▶ Required action: Copy out all lines from the entries below in which "corner" occurs.

══ Records for the task

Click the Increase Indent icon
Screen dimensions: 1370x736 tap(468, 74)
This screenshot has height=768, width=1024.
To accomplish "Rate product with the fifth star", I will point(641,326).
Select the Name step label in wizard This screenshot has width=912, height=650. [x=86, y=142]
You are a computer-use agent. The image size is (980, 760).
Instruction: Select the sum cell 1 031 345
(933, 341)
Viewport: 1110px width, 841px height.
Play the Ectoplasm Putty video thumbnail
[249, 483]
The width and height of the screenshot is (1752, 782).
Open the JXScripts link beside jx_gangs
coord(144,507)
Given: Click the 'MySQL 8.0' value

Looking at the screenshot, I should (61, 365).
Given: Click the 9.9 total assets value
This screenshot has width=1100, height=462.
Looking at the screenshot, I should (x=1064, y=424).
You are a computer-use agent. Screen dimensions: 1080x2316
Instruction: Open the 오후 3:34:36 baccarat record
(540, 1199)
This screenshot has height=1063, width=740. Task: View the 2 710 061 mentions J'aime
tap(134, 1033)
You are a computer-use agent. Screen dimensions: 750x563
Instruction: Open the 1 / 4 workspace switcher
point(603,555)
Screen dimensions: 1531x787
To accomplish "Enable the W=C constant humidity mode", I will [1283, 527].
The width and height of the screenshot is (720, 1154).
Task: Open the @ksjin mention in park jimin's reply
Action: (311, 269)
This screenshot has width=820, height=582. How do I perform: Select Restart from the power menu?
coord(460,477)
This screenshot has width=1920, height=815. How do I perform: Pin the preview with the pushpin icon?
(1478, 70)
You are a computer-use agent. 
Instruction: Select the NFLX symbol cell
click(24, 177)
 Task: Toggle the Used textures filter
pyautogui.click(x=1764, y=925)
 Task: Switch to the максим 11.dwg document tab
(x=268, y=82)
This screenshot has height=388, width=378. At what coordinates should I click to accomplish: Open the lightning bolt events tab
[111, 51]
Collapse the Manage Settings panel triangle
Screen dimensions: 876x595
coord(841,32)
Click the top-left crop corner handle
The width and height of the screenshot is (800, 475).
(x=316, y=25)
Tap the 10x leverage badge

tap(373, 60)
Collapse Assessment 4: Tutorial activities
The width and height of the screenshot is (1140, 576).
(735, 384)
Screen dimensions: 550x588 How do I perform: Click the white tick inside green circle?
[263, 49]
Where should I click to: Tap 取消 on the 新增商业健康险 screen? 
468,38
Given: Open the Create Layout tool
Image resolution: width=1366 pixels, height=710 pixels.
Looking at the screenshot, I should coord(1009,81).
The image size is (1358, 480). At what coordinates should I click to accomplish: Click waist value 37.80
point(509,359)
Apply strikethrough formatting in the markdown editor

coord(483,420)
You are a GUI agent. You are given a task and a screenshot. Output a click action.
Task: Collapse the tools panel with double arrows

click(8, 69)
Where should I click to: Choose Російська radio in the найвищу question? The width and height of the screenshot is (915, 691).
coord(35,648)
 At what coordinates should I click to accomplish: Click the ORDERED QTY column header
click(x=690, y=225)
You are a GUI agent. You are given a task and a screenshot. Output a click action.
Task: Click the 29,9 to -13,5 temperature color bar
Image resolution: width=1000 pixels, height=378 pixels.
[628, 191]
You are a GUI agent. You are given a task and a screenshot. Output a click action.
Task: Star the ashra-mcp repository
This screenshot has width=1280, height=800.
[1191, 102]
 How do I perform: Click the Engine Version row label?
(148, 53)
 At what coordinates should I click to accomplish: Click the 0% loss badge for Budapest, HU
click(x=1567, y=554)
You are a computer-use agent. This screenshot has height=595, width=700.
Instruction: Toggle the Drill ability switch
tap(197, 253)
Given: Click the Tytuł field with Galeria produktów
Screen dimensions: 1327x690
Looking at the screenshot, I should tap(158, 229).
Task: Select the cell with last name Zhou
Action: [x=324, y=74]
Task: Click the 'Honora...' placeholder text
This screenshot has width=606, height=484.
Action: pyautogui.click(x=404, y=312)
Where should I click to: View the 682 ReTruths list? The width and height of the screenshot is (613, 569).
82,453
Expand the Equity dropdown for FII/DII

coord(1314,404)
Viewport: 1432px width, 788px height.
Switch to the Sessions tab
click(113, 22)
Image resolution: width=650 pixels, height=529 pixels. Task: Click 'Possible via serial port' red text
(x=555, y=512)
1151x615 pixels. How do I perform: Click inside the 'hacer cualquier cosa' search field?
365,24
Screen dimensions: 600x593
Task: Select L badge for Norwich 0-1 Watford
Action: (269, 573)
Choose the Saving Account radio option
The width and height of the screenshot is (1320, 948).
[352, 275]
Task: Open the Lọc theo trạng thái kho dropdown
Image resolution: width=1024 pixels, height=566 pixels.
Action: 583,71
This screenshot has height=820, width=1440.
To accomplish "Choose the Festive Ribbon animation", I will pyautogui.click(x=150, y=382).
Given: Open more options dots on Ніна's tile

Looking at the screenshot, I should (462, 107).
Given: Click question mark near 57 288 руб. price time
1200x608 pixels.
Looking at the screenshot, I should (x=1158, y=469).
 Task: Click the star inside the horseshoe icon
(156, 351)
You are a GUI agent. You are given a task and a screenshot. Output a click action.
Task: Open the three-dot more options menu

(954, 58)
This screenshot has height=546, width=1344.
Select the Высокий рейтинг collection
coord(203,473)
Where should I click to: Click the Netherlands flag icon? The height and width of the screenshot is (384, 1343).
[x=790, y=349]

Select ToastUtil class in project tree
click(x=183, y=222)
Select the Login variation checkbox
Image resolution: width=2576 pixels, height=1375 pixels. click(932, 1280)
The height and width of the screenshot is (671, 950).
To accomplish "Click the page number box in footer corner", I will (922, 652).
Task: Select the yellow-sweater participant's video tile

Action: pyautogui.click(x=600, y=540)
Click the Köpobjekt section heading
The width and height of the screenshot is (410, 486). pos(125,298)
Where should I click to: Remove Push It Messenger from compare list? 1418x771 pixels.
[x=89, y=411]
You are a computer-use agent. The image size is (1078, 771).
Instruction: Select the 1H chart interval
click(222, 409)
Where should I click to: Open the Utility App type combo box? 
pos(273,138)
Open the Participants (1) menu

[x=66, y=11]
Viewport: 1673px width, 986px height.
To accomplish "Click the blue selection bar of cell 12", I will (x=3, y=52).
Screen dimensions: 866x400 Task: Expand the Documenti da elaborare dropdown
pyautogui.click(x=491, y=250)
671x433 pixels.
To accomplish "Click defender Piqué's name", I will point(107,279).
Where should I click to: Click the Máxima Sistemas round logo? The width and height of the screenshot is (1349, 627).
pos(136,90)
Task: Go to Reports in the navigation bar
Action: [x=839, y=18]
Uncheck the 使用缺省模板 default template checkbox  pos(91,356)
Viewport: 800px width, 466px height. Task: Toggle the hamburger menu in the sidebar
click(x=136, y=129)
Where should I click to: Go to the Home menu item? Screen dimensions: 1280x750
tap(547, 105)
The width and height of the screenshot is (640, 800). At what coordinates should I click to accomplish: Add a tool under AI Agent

════

▶ Written solution:
Click the top-left crop corner handle
To accomplish "Click the page number box in footer corner", I will (922, 652).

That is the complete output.